Huxley Blurred
A radio-ready UK garage album is a destination that Aus has been heading towards for […]
A radio-ready UK garage album is a destination that Aus has been heading towards for a while. The eight-year-old imprint is a house label, but most artists on its roster have grown up on a resolutely British diet of dance music. One of its best records, Joy Orbison’s The Shrew Would Have Cushioned the Blow EP, is a seminal exchange between melody-rich house and dubstep’s asymmetrical gallop, and it gave Aus, and many other labels like it, a renewed confidence about their own heritage. More recently, acts like Dusky and Huxley have offered Aus a route into the sort of easy-on-the-ears house music that has begun to populate the UK’s commercial radio playlists. Blurred, then, is an album—the first one Aus has ever released—that confronts both of these ambitions from an artist who is as good a representative as anyone for the label’s sound these days.

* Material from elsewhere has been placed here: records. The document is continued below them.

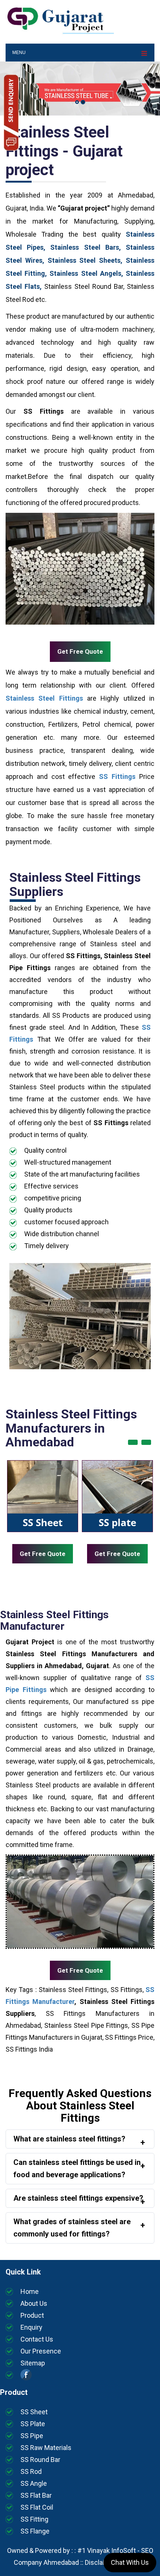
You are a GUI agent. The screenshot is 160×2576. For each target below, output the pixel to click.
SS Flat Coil (36, 2507)
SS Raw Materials (45, 2448)
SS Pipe (31, 2436)
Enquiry (31, 2327)
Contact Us (36, 2339)
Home (29, 2291)
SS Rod (31, 2471)
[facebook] (26, 2378)
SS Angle (33, 2483)
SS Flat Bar (36, 2495)
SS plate (117, 1522)
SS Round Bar (40, 2459)
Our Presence (40, 2351)
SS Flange (34, 2531)
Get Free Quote (80, 651)
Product (32, 2315)
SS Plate (32, 2424)
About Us (33, 2303)
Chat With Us (130, 2562)
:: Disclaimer (97, 2562)
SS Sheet (43, 1522)
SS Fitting (34, 2519)
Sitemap (32, 2363)
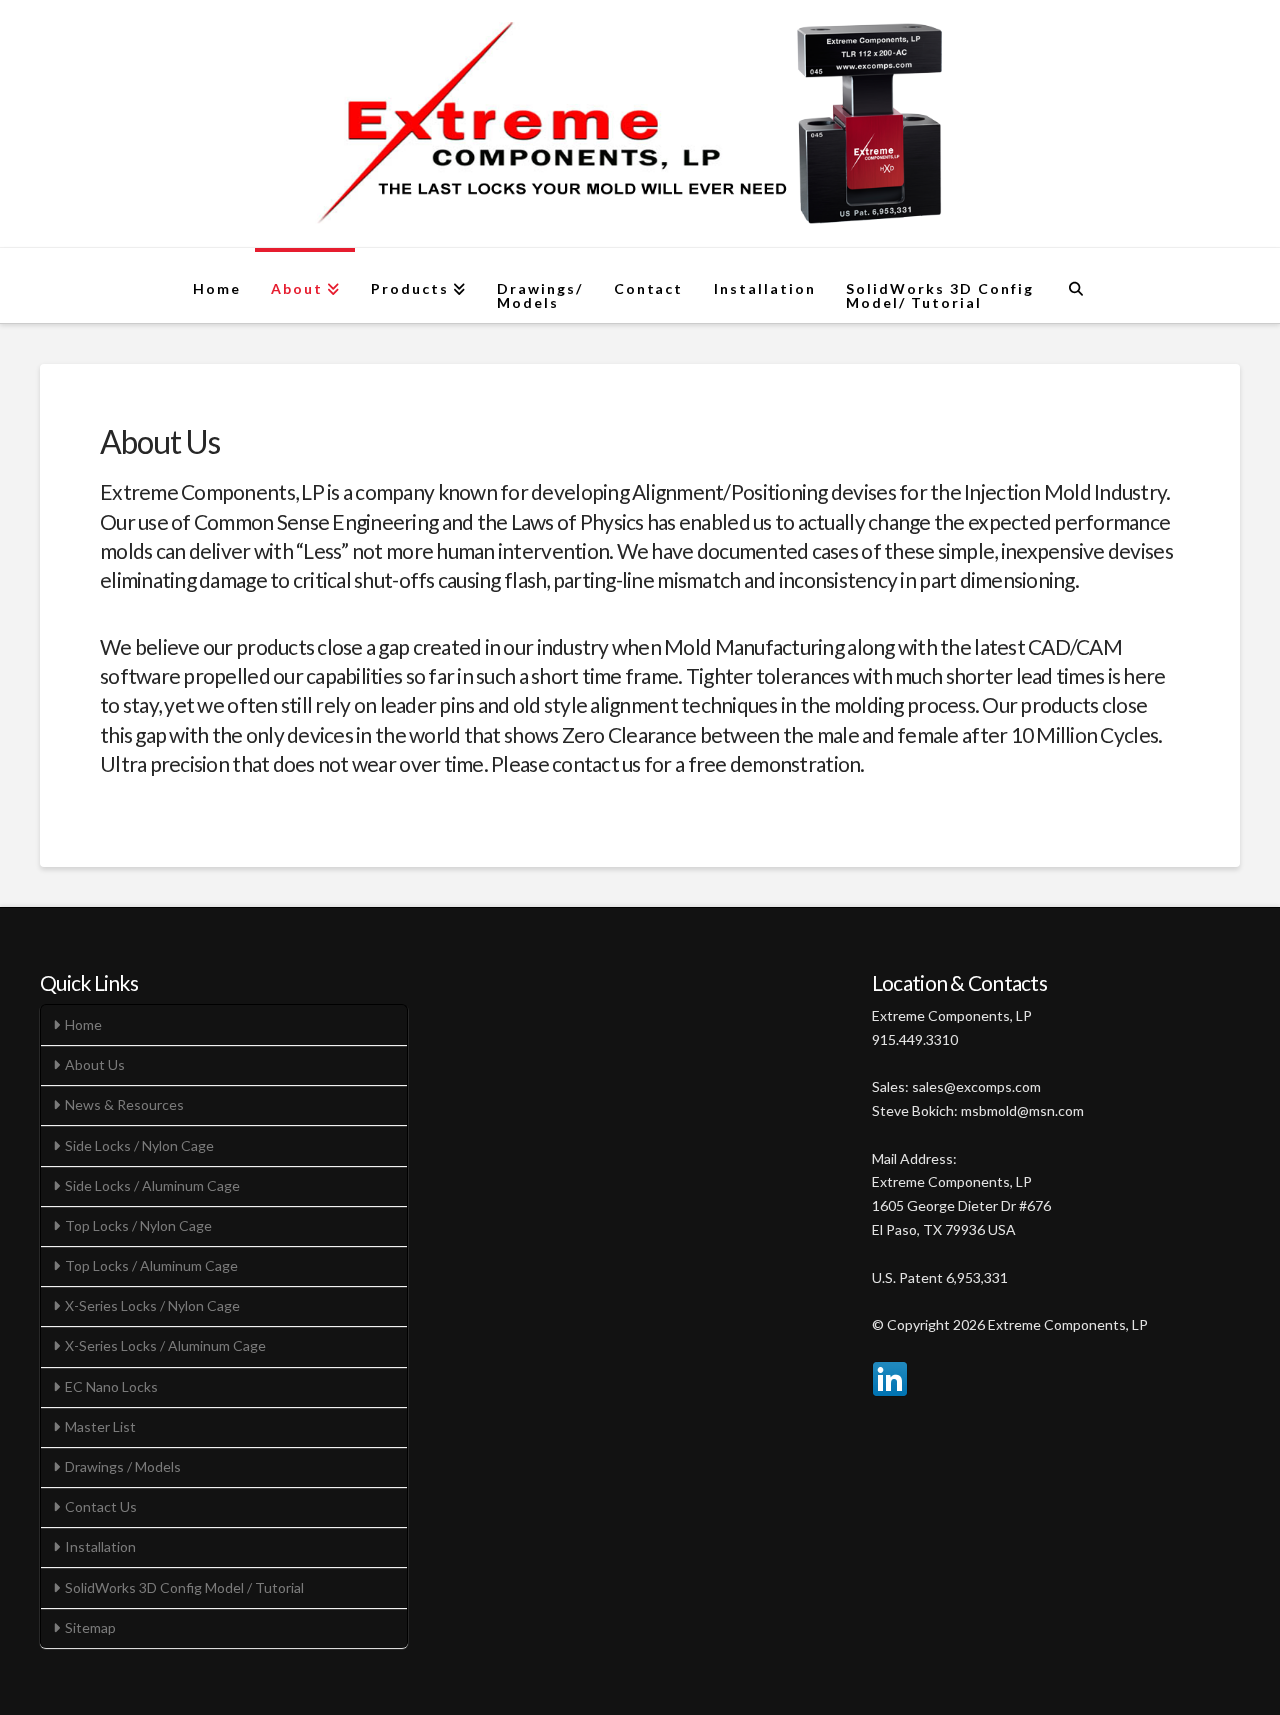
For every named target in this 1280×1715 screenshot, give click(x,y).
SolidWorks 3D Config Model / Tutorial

That comes with a caveat, though. Huxley’s music has little of the vulnerable, introspective qualities of fellow Aus alumni Cottam or Appleblim; Blurred traces its UK garage influences in bold, colorful marker lines. “I Want You,” the album’s opener, is a notable exception to this rule. Its plaintive vocal and melancholy keys in isolation are a treat, and the the track thereafter swells with an elegant, lightly applied string section and a thick, gum-like sheet of bass. (In truth, this, and the track’s muted kickdrums, clutter the song’s early-morning, open-air mood a little.)

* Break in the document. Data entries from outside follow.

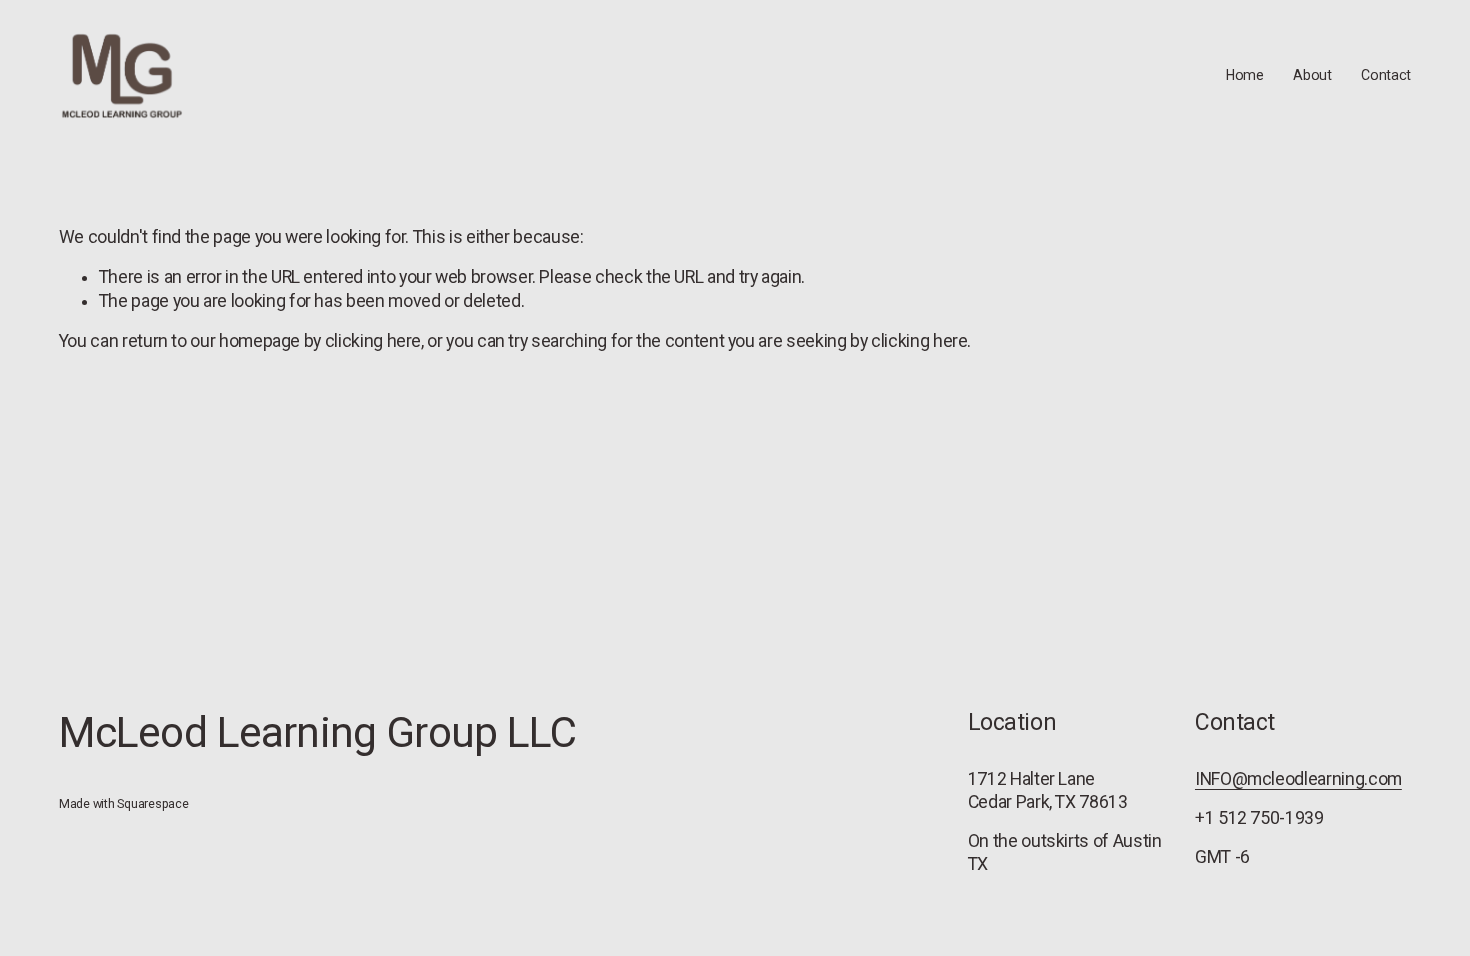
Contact (1386, 75)
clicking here (373, 341)
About (1312, 75)
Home (1245, 75)
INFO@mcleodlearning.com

Huxley likes to warp and twist the vocal samples he uses, and Blurred finds him employing this trick a lot. On “Cakewalk,” one of the album’s better tracks, an indistinct, three-syllable phrase burrows into the track’s blooming synths and sullen, low-register garage stabs, accentuating the track’s atmospheric qualities. On songs like “Broken Dreams,” where the vocal sample is stretched out, it becomes the center of attention, and this is where Blurred‘s shortcomings become apparent. Simply put, they’re not handled with the same intuitive craft that, say, Disclosure seems to apply with such ease. It’s a relevant comparison, because Blurred shares similar qualities with Settle. Huxley’s LP may fall short of the Lawrence brothers’ pop songwriting, but it’s informed by a similarly saturated color palette of sounds and silky pop textures.

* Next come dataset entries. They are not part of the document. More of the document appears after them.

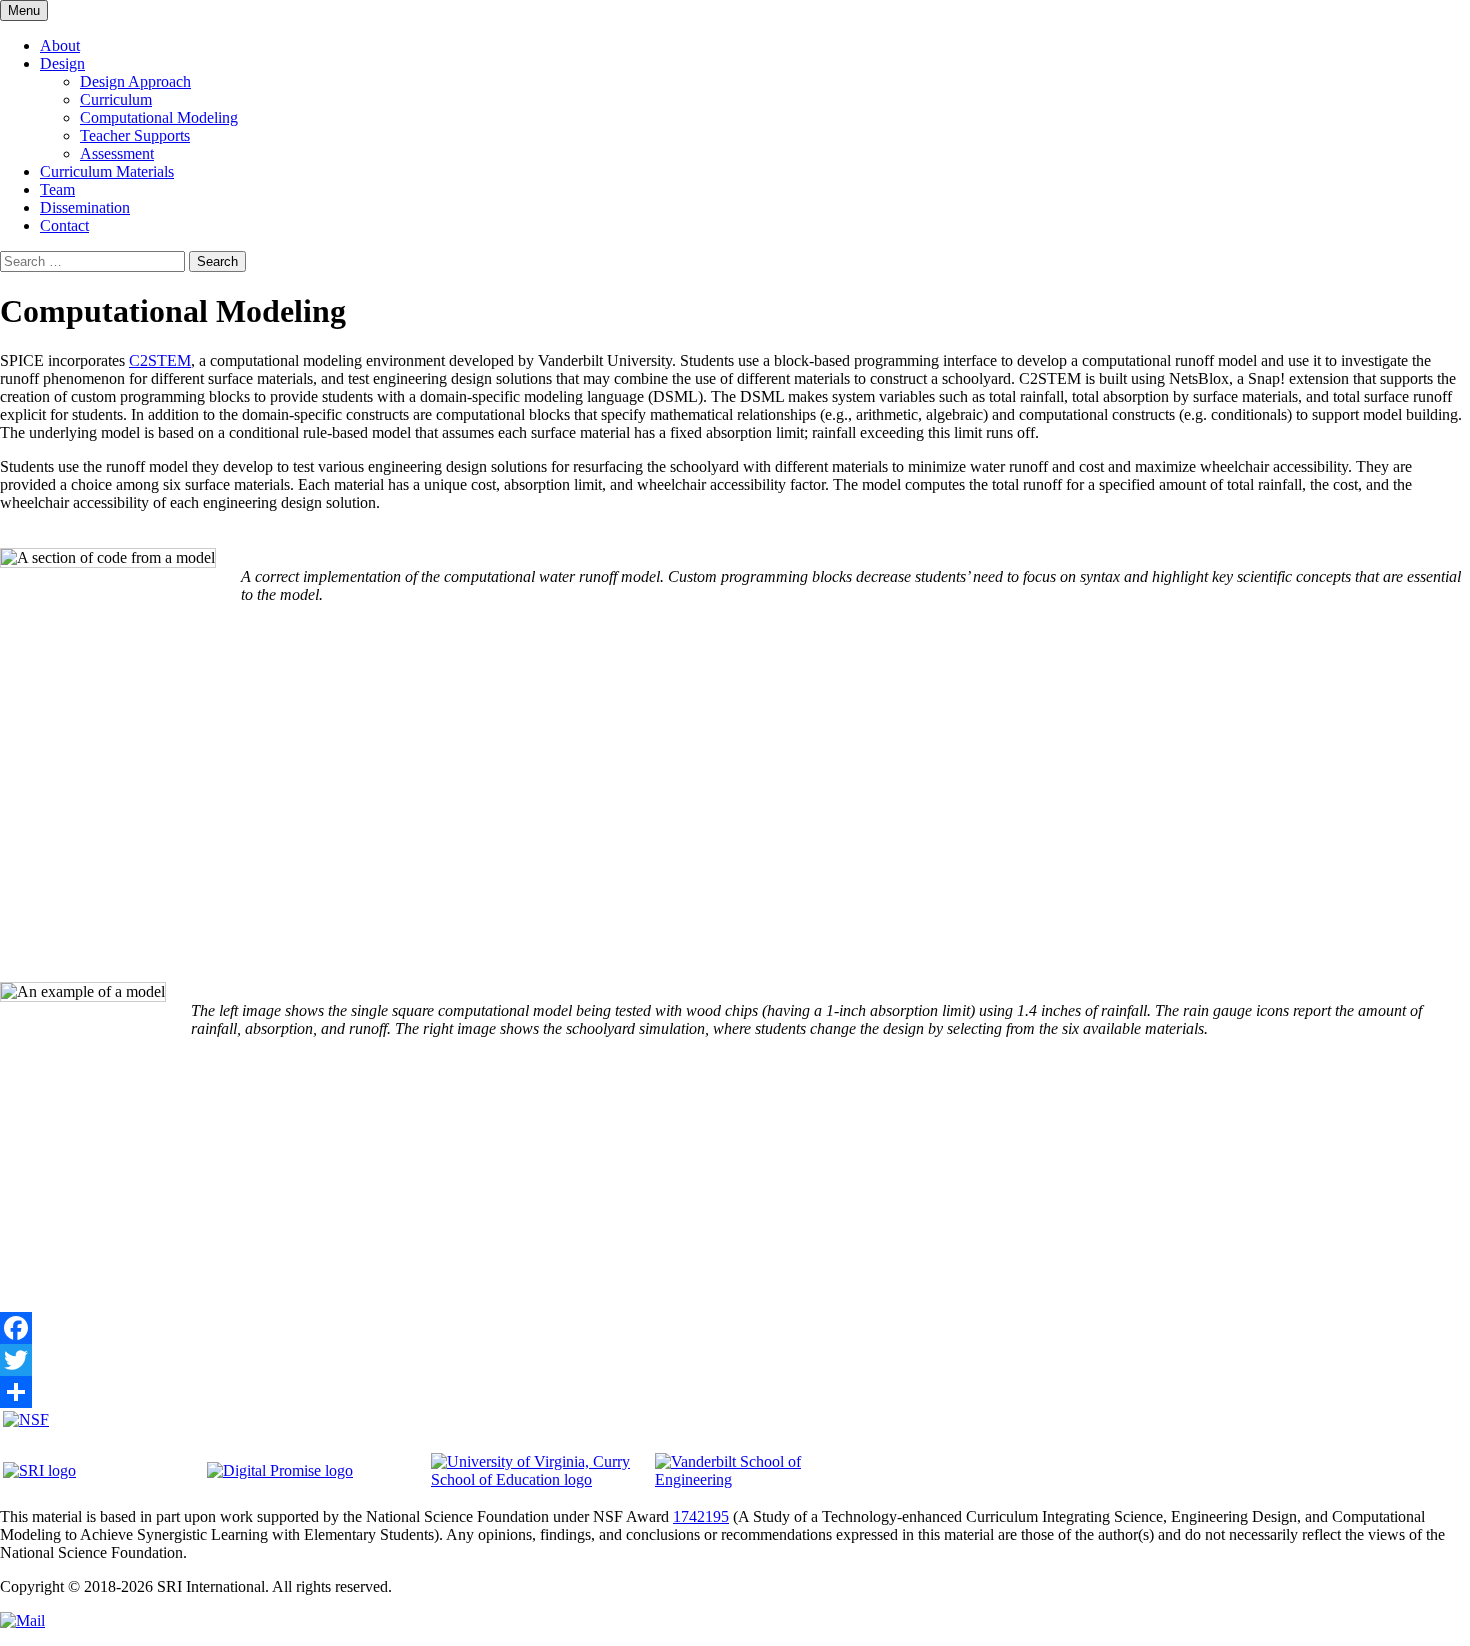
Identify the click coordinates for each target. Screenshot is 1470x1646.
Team (57, 189)
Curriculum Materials (107, 171)
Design (62, 63)
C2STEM (160, 360)
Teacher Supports (135, 135)
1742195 (701, 1516)
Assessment (117, 153)
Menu (24, 10)
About (60, 45)
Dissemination (85, 207)
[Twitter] (735, 1360)
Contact (64, 225)
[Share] (735, 1392)
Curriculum (116, 99)
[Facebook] (735, 1328)
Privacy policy (441, 1586)
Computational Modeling (159, 117)
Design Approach (135, 81)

Like Settle, Blurred has an array of singers at its disposal, but the results are inconsistent. “Road Runner,” featuring vocalist Obenewa, is the album’s most ready-made single with its boilerplate PMR-style chorus (“I ain’t your road runner babe”), but “Say My Name” is a more fertile collision of Huxley’s way with a catchy bassline and a guest vocalist, Yasmin, who sings as though she’s less inclined to drag the song into crossover territory.
The surfaces of these polished songs gleam like a showroom saloon, but no matter how well produced Blurred‘s tracks may be, there’s no masking the staleness of some of the album’s ideas. The aforementioned vocal tracks provide the LP with, by turns, sparky UK garage and flat-sounding radio bait (the worst of the bunch, the cloying “Give 2 U,” has a short-lived future on a Ministry of Sound chill-out compilation ahead of it), and the varying quality of these efforts ultimately show that Huxley is a producer who’s still finding his feet with the album format. Some of Blurred‘s strongest tracks, as if to underscore the point, are straight-ahead dance records (such as the all-too-short, swaggering drum & bass track “MXR,” the synth-drenched, hypermelodic “Wayfarer,” and “Cakewalk,” all of which could be considered highlights in Huxley’s catalog). Furthermore, “I Want You” and “Say My Name” show that Huxley is capable of crafting compelling songs outside of his comfort zone. Still, on the whole, Blurred is an uneven release. Huxley’s ambition is laudable, but it’s only his decision to hedge his bets a little that saves the album from being a completely subpar outing.